Haplotype VKA (OR 1.39, 1.08–1.80) was associated with an increased frequency of radiographic damage. Combining all the haplotypes with valine at position 11 (VKA, VRA, VRE and VEA), we found a significant association with radiographic changes (OR 1.31, 1.04–1.67). These results were unchanged in analyses restricted to Caucasians (data not shown). In analyses of the entire study population, SE positivity was marginally associated with both nodules (OR 1.25, 95% CI 0.96–1.63) and radiographic changes (OR 1.23, 95% CI 0.95–1.60), neither of which reached statistical significance.
In GEE models, haplotypes DRE and VEA were associated with increased disease activity at enrollment, while haplotypes SKA and LEA were associated with a modest increased disease activity over time (Supplemental Table 3). Results were similar in bare and fully-adjusted models. In separate analyses examining haplotype associations with baseline treatments that might be indicative of more severe disease, we found no associations of any of the haplotypes with methotrexate use (Supplemental Table 4). In contrast, VKA (32% vs. 26%, p = 0.03), VRE (43% vs. 28%, p = 0.02), and haplotypes with valine at position 11 (30% vs. 25%, p = 0.02) were associated with a higher frequency of biologic use. Of the haplotypes examined, only SKA was associated with greater prednisone use (60% vs. 42%, p = 0.01),
Association with mortality
Haplotypes DRE (HR 1.30, 95% CI 1.06 – 1.60) and SKA (HR 1.55, 95% CI 1.20 – 2.01) were associated with higher mortality in analysis adjusted for age, sex, and race (Figure 1). Further adjustment for smoking status and RDCI score did not significantly attenuate these associations (DRE HR 1.23, 95% CI 1.09 – 1.39; SKA HR 1.72, 95% CI 1.33 – 2.22). There were trends towards improved survival with the VRE (HR 0.69, 95% CI 0.37 – 1.31) and LEA (HR 0.71, 95% CI 0.40 – 1.29) haplotypes, however, the estimates were imprecise and not statistically significant. The remaining haplotypes, including VKA, were not significantly associated with mortality. Neither the presence of SE (HR 0.92, 95% CI 0.71–1.19) nor valine at position 11 (HR 0.96, 95% CI 0.74 – 1.23) was significantly associated with mortality in fully adjusted models. Estimates were not substantially changed when these models were restricted to Caucasians (data not shown). Specifically, in models restricted to Caucasians there were no associations between valine at position 11 and all-cause mortality (HR 1.02; 95% CI 0.81 – 1.29).
Figure 1.
Forest plot demonstrating associations of HLA-DRB1 haplotypes with all-cause mortality by comparing to PAA (referent) while shared epitope compared to those without shared epitope alleles. Values represent hazard ratios and 95% confidence intervals.

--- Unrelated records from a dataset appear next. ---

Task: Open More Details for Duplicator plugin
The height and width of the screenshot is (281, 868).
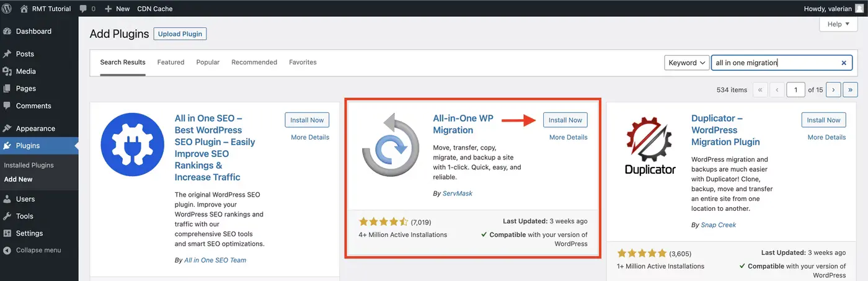Action: [826, 137]
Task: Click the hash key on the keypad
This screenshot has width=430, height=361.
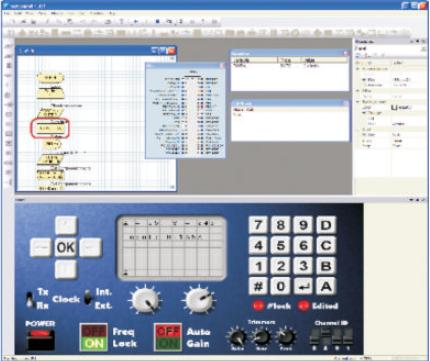Action: click(x=258, y=286)
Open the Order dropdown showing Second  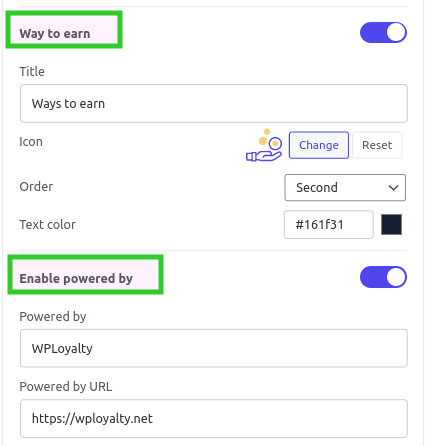tap(345, 187)
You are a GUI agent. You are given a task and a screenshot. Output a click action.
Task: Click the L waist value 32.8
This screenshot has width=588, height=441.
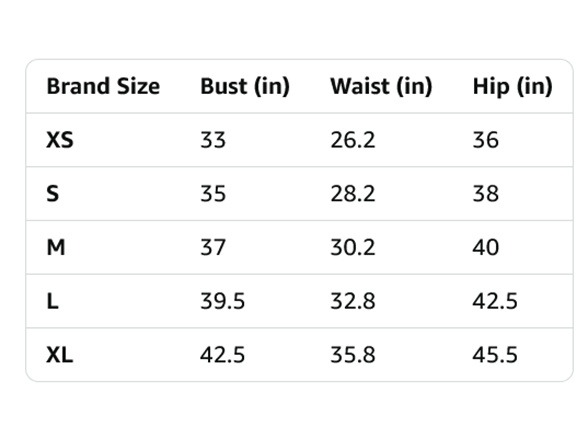[x=352, y=301]
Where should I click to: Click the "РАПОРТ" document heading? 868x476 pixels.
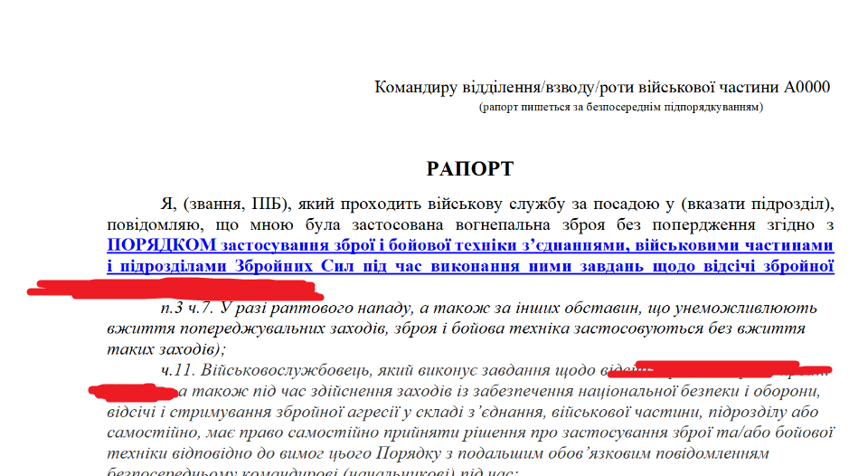pos(470,169)
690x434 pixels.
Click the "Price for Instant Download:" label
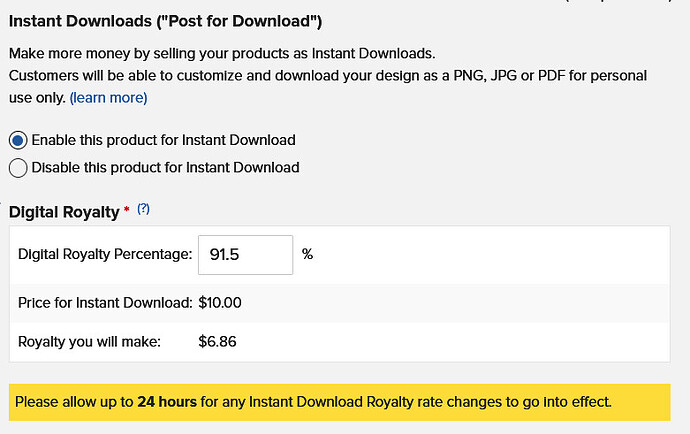pos(105,303)
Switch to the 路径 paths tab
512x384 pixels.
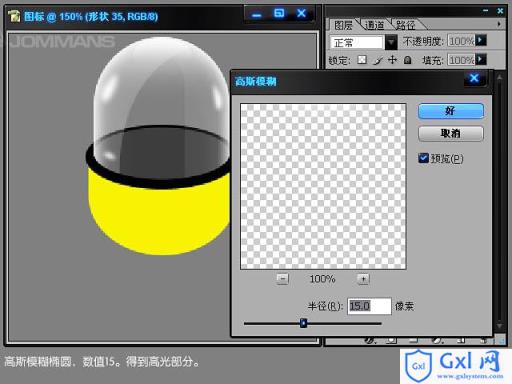tap(406, 25)
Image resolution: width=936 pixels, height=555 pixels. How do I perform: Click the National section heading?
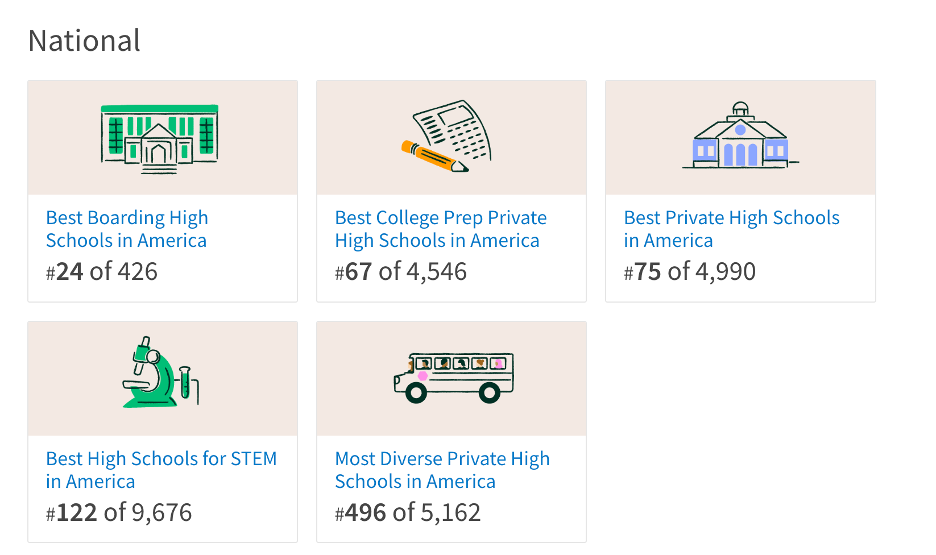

Associations of HLA-DRB1 haplotypes with all-cause mortality in RA.
In fully-adjusted models using an allele-based approach examining all-cause mortality, associations of DRE (HR 1.26; 95% CI 0.74 – 2.15) and SKA (HR 1.53; 95% CI 0.85 – 2.75) were not substantially altered (using PAA as the referent haplotype), although neither estimate achieved statistical significance (data not shown). The SKA haplotype (HR 2.06, 95% CI 1.19 – 3.59) was the only haplotype associated with cardiovascular mortality in standard fully-adjusted models, an association that was attenuated and no longer significant using an allele-based approach (HR 1.74, 95% CI 0.64 – 4.77) and PAA as the referent haplotype. No other haplotypes were associated with cardiovascular mortality in either haplotype modeling approach (Supplemental Table 5).
Discussion
SE alleles have traditionally been recognized to exert the greatest heritable influence in disease susceptibility as well as disease outcome in patients with RA. However, it has been recently discovered that there are at least 16 HLA-DRB1 haplotypes defined by amino acid at positions 11, 71 and 74 that together appear to better explain associations of HLA-DRB1 with RA susceptibility and severity (17, 18). We aimed to externally validate these findings by assessing the associations between these 16 HLA-DRB1 haplotypes, along with SE alleles, with RA autoantibodies, extra-articular features, radiographic damage, disease activity, and all-cause mortality in US Veterans with RA.
In our study, we reproduced previously published results regarding the association of amino acid position 11 on radiographic damage. Viatte et al showed that valine at position 11 has the strongest association with erosive disease, while serine at the same position was associated with a decreased risk of erosions of the hands and feet (17). Our study showed similar results that haplotypes VKA and VRE are associated with radiographic damage, while serine at amino acid position 11 (SRA and SEA) was associated with less radiographic damage. In our study, we also evaluated the association between HLA haplotypes and presence of rheumatoid nodules, which wasn’t examined in prior studies. We did not identify a significant association between the two variables, possibly indicating that factors other than HLA-DRB1 genetic status are likely to influence the development of rheumatoid nodules.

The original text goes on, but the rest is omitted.